If you’ve been following the ongoing talks between Bell Canada and the Canadian Radio-television Telecommunications Commission lately, you’ve probably noticed at least two things: anger and frustration. No doubt about it: the very nature of the Internet as we know it is under siege. The issue at hand kicked off a couple weeks ago. It surrounds the CRTC provisionally handing over to Bell the right to impose usage-based billing on the backs of its wholesale customers, namely smaller Internet Service Providers (ISPs) — which have survived by presenting a better deal than the multi-tentacled Bell.
Ask its wireless clients: Bell is quite at home with gouging its customers, and along with Rogers and Telus is a happy co-conspirator in Canada, widely considered one of the worst environments for cellphone users in the developed world. According to Ottawa digital freedom-fighter Michael Geist, we stink in terms of competition, “walled garden” application control, pricing transparency, and as most of you know, contractual terms — where endless three-year contracts are the ridiculous prison sentence in Canada. Never mind quality of options. I mean, did you know for years now you’ve been able to walk into a convenience store in Japan and pay for your groceries instantly with a cellphone scanner, then continue to watch any TV channel live for the rest of the ride home?
If Bell has its way, it appears, the Internet would be as customer-unfriendly as its wireless devices, perhaps eventually charging increasing prices for content by each and every byte. The ISP underdogs who rent Bell’s pipes have fewer caps on bandwidth, which of course makes savvy customers happy. Starting in November, if this CRTC empowerment goes through, Bell can easily price its competition out of the market. They’ll claim they need the money to keep competitive and maintain their infrastructure, the building of much of which was generously helped along with federal grants in the first place. The knee-jerk idea that the risk was entirely Bell’s is technically incorrect.

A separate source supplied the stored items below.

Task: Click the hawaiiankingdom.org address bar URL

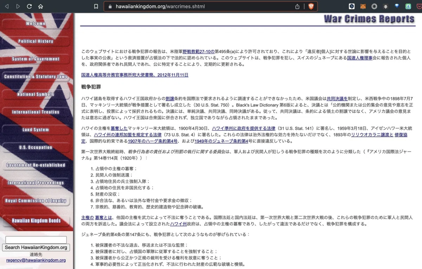Action: (160, 6)
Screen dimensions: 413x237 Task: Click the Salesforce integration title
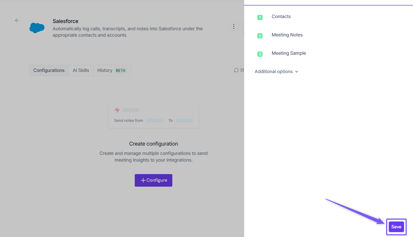(65, 21)
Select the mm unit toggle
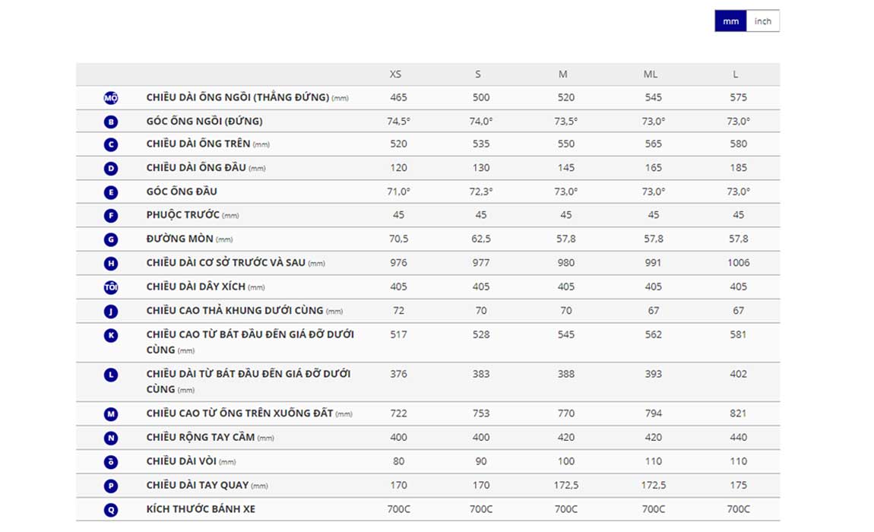Screen dimensions: 874x532 coord(730,21)
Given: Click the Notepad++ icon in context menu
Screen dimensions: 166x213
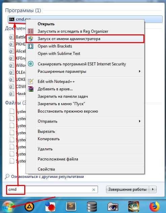Looking at the screenshot, I should point(31,81).
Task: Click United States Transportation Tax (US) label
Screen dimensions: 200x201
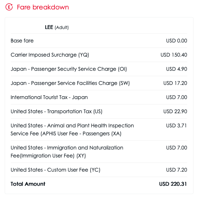Action: (56, 111)
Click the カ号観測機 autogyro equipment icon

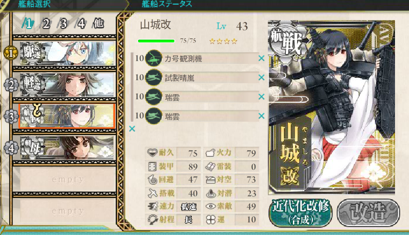pos(153,58)
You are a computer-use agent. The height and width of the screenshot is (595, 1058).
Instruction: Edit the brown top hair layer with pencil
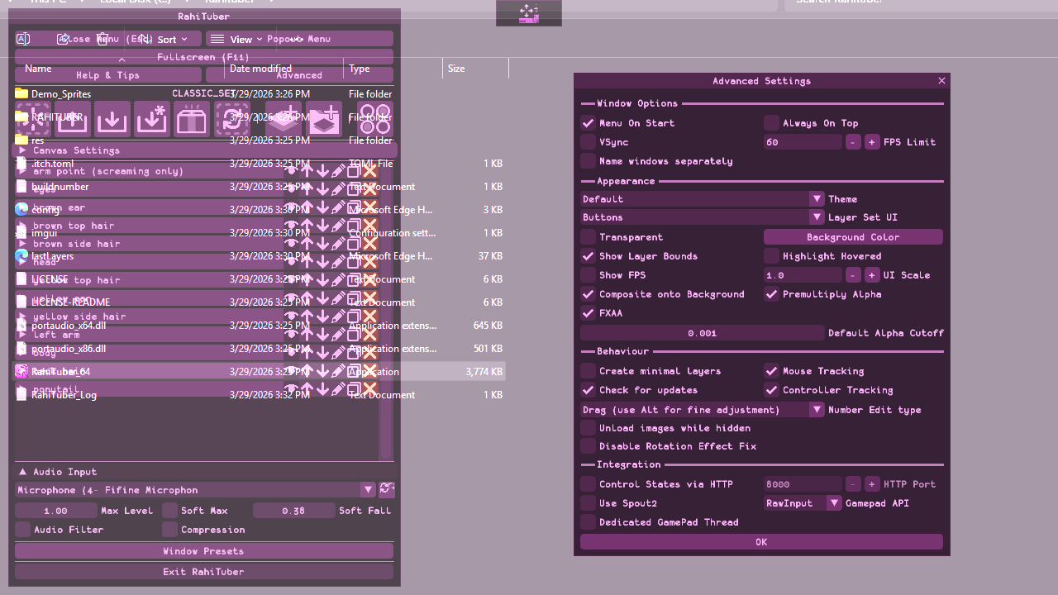click(338, 226)
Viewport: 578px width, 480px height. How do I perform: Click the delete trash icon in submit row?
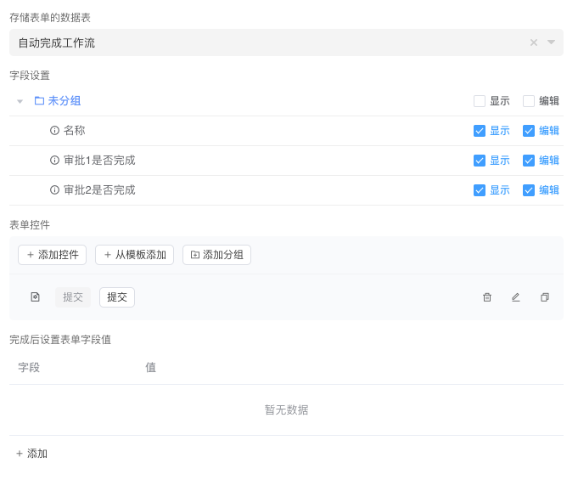tap(487, 297)
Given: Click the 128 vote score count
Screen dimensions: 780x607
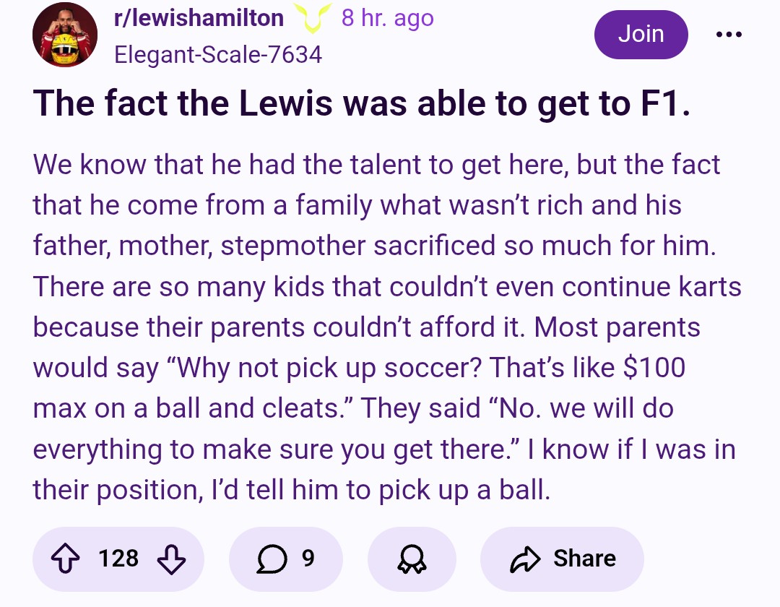Looking at the screenshot, I should pyautogui.click(x=118, y=559).
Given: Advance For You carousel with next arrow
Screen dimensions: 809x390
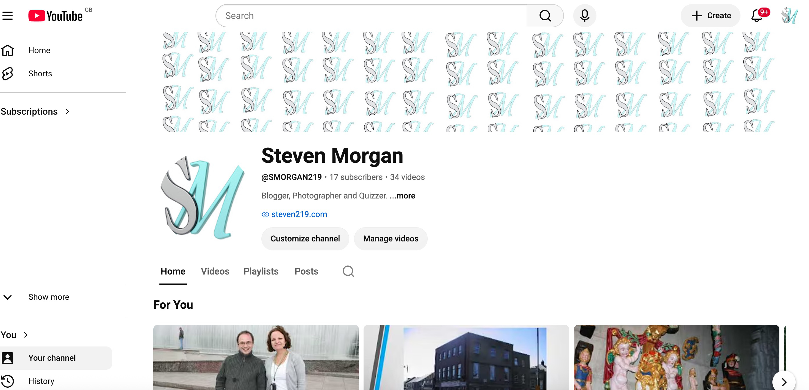Looking at the screenshot, I should pyautogui.click(x=784, y=382).
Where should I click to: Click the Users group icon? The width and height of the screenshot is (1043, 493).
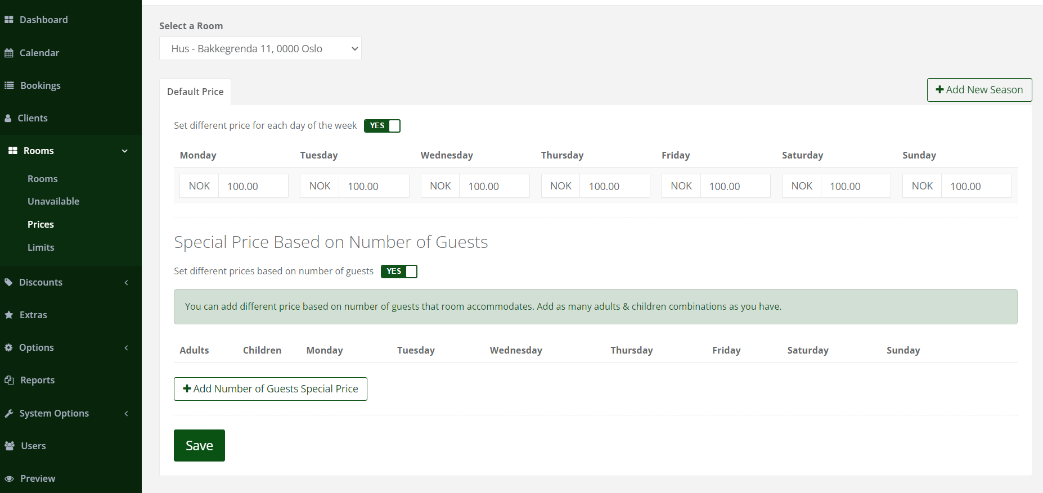pos(10,446)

This last note in particular has made a lot of people besides ISPs wonder just what the CRTC is for — you can head to dissolvethecrtc.ca and saveournet.ca for more on this. But if, during the Internet revolution, the government structurally assisted Bell (as it indeed does many companies all the time), but then subsequently fails to regulate emerging monopolies and duopolies, how is the regulatory body doing its stated job of helping customers — you and me? As of Tuesday, the CRTC has asked a couple deeper questions of Bell, but many claim it’s just lip service. If they don’t get tough with Bell (and Telus and Rogers), what are they even for, besides creating an environment where the worst shows in history, like Little Mosque on the Prairie and the thankfully now-dead Wild Roses, circumvent the most basic qualifying rules of survival?
I bring those shows up for a reason, because one of my biggest beefs with the CRTC is that they time and time again have eliminated choice from our lives. Not by encouraging CanCon, which I can get behind, but for doing things like intentionally blocking HBO for years — the network responsible for the best television in human history.
And we all know what happened next: Canadians now legally download whatever show they like from all over the world. To the point where it now seems ridiculous that you would have to sit down and watch a show when anyone tells you to. Believe it or not, our Canadian laws don’t yet forbid downloading in this manner, so how can ISPs? It’s a fundamental part of “net neutrality,” which essentially means that ISPs can’t decide how you use the Internet any more than an oil company can tell you what kind of car you can drive. But Bell, having already been caught throttling competitor traffic speeds to suit its needs, has specifically cited peer-to-peer downloading as an impediment to its operational plan.
“Peer to peer,” remember, being you and me.